January 25, 2024

Hourglass Architecture: To Better and Faster AI-Generated Images

HDiT creates HD images in a compute-efficient manner.

by

John Paul Ada

Image generative tasks like text-to-image are either slow or resource-intensive.

HDiT attempts to solve this issue.

HDiT Project Page Header — From the HDiT project page

⏳ Hourglass Diffusion Transformers (HDiT)

The folks at Stability.ai, along with some other researchers, developed a variation on the vision transformer architecture, which they call the Hourglass Diffusion Transformer (⏳ HDiT). Not sure about you but it does kinda look like an hourglass lying on its side.

HDiT Architecture Diagram — From the HDiT project page

With this new architecture, we get linear scaling, instead of quadratic scaling.

What does that mean for us mere mortals?

This means we get to generate high resolution images, with less time and computing resources.

Examples

Here are some images generated using the new HDiT models:

Try it out!

GitHub - crowsonkb/k-diffusion: Karras et al. (2022) diffusion models for PyTorch

Karras et al. (2022) diffusion models for PyTorch.

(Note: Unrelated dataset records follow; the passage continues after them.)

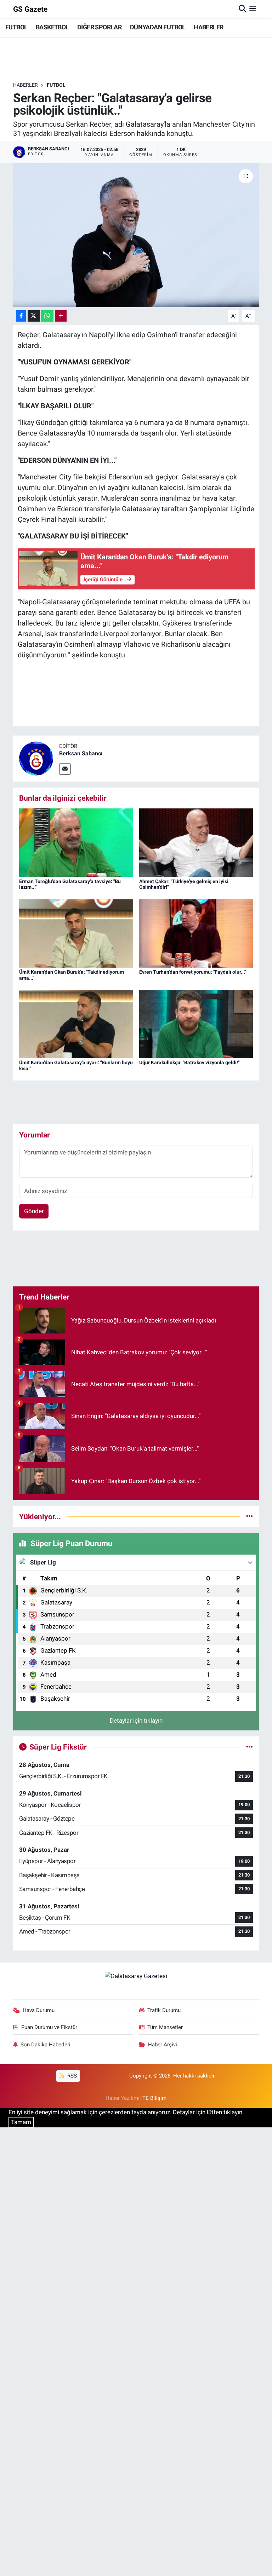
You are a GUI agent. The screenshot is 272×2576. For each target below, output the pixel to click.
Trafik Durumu (164, 2010)
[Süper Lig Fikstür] (249, 1746)
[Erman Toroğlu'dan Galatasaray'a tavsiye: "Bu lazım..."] (76, 842)
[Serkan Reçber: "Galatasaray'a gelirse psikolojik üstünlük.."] (136, 235)
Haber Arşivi (162, 2044)
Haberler (25, 85)
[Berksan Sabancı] (36, 757)
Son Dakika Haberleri (45, 2044)
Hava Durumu (39, 2010)
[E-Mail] (65, 769)
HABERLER (208, 27)
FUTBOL (16, 27)
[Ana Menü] (252, 8)
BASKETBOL (52, 27)
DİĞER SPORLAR (99, 27)
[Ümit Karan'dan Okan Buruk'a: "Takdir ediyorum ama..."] (76, 933)
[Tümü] (249, 1516)
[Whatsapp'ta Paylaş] (47, 316)
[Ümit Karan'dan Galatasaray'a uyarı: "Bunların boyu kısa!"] (76, 1023)
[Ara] (242, 8)
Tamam (21, 2122)
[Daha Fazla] (61, 316)
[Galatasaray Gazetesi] (136, 1975)
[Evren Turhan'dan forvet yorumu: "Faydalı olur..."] (196, 933)
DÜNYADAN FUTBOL (158, 27)
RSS (71, 2076)
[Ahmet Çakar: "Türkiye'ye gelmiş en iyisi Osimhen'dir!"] (196, 842)
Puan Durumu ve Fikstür (49, 2027)
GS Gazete (30, 9)
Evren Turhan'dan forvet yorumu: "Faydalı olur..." (192, 972)
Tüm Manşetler (165, 2027)
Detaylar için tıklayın (136, 1720)
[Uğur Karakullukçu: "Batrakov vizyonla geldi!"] (196, 1023)
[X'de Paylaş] (34, 316)
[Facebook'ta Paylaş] (21, 316)
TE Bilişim (154, 2098)
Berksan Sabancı (80, 753)
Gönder (34, 1211)
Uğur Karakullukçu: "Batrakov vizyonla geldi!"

Contribute to crowsonkb/k-diffusion development by creating an…

github.com

My Thoughts

I’ve heard some people say that transformers are a dead-end when it comes to generative AI given their computational complexity, so it’s interesting to see researchers trying out hybrid approaches to the transformer architecture or doing away with them altogether, like what RWKV and Mamba did.

And then eventually, some day, maybe — we’d be able to run tasks like text-to-image, superresolution (low res to high res), or even text-to-video quickly on our laptops or even on our phones!

Definitely looking forward to that!